Yılların getirdiği yorgunluk kırışan göz kenarlarından belli oluyordu. Kaç yıl olmuştu? Saymayı bırakacağım kadar çok... Kalbimin buz tutmasına rağmen kanımın ateş gibi damarlarımda dolaşmasını ve canımı yakmasına izin verdim. Sanki damarlarım kanımın sıcaklığı ile eriyordu.

"Kızım." dedi son derece iyi rol yaparak.

Cevap vermek yerine tıpkı onun yıllar önce bana yaptığı gibi arkamı dönüp gitmek istiyorum. Ama ayaklarım bana ihanet ederek buna izin vermiyordu. İleriye bir adım atsam yere kapaklanacaktım. Titreyen bacaklarım bunun en büyük kanıtıydı. Senede bir iki defa anca görüştüğüm babam şuan annemin karşımda durduğunu bilseydi ne yapardı? Yıllarca bana nefretle bakan babam bile pişman olmuşken ve ben onu bile affetmemişken bu kadını mı affedecektim.
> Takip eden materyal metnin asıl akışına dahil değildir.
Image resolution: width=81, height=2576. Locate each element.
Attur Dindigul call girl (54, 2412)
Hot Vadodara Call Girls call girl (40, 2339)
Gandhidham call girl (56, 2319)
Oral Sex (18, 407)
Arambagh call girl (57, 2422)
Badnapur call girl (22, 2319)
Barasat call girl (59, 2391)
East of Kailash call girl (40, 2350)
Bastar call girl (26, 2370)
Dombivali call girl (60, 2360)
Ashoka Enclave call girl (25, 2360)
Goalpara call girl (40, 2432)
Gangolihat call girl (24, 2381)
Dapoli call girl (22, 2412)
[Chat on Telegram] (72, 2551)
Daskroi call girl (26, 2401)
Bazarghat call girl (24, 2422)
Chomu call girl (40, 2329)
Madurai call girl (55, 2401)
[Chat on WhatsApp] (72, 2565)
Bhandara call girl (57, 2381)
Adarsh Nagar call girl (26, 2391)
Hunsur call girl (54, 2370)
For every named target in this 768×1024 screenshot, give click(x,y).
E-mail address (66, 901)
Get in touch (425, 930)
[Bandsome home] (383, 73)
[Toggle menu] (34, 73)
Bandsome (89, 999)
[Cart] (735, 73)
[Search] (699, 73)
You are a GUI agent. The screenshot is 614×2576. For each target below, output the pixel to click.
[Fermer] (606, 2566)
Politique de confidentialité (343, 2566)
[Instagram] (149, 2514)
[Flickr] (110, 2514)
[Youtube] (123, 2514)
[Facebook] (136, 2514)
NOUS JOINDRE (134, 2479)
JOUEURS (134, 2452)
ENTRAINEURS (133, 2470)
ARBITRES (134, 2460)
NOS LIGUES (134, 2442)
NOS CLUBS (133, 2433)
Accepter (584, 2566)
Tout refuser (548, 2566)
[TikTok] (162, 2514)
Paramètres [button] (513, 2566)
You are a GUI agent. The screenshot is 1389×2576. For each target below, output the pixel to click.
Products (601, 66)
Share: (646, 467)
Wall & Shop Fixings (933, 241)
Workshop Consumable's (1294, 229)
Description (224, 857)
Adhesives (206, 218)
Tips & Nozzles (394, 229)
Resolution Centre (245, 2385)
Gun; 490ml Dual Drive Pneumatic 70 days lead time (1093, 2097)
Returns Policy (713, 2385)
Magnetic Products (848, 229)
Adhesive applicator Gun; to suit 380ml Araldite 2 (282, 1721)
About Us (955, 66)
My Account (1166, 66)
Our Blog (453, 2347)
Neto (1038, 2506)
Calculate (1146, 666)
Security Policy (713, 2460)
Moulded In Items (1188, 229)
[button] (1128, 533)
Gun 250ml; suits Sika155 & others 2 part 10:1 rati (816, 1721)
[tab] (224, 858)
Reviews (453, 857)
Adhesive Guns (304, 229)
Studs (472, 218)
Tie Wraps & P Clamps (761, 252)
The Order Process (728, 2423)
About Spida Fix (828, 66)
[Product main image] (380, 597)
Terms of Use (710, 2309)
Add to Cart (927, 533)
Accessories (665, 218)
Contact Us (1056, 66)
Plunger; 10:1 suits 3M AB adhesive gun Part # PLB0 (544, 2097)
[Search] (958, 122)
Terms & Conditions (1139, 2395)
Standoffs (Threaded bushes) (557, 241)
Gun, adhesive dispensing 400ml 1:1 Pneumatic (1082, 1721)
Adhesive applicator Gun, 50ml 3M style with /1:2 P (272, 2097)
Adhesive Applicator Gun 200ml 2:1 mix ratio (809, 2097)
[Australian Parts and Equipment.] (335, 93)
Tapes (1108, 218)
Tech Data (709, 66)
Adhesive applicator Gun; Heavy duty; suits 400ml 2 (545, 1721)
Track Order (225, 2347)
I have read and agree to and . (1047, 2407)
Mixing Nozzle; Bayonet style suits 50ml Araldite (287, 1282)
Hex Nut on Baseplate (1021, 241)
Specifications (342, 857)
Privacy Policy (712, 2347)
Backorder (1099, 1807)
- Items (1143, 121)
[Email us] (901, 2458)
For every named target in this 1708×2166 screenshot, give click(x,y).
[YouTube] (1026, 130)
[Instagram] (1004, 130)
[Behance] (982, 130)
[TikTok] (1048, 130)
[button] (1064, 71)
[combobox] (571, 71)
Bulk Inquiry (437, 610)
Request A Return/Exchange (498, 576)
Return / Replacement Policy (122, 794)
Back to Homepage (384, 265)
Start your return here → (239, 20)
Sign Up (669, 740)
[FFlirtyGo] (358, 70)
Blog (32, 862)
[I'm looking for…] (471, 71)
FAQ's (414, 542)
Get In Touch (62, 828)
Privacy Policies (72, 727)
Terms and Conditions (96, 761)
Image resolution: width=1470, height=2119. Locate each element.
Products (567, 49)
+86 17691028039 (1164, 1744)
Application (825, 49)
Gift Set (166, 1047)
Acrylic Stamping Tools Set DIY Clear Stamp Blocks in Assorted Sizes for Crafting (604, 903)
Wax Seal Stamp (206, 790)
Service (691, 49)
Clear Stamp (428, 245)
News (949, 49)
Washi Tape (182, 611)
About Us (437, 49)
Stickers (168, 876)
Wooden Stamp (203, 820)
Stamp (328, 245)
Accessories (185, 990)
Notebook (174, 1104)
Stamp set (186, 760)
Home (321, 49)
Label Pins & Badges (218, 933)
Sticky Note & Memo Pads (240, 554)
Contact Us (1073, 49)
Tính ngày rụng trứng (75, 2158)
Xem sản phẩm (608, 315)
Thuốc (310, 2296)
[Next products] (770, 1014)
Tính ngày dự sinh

"Hangi yüzle geldin?  Git buradan!"

"Bebeğim... "

" Sus! Bana bebeğim deme."

Kendi sesim kulaklarıma yabancı gelirken arkamı döndüm. Ne Sedef'in bu güzel gününü onun için mahvederdim ne de kendimi bu kadar insanin arasında açık ederdim. Attığım her adımda topuk sesim havaya karışırken sivri topuklarımla kendi yüreğimin üzerinde tepiniyormuşum gibi hissediyordum .

"Kızım gitme. "

Peşimden gelemeyecek kadar korkak olduğunu biliyordum. Oysa ben daha on yaşındayken ve o giderken" anne gitme. " dediğimde peşinden gidecek kadar gözü karaydım. Hep babamı suçlarken, bir başkası için evimizi başımıza yıktığını düşünürken asıl yıkımı yapan annem olmuştu. Başka bir adama gitmek için beni kurtulmak istediği babamın insafına bırakmıştı. Senelerce yüzüme nefretle bakan babam bile bana arkasını dönüp gitmezken o gitmişti. Salona girdiğimde herkes bıraktığım gibi çılğınca  eğleniyordu(!) ki bu durumda neden demeden edemiyordum. Neden bir tek benim hayatım bu kadar berbat? Neden dünyada acı çeken tek insanmışım gibi hissediyordum? Gelin masasında oturmuş beni bekleyen Sedefin yanına ulaştığımda anlamlandıramadığım bir biçimde bana baktı.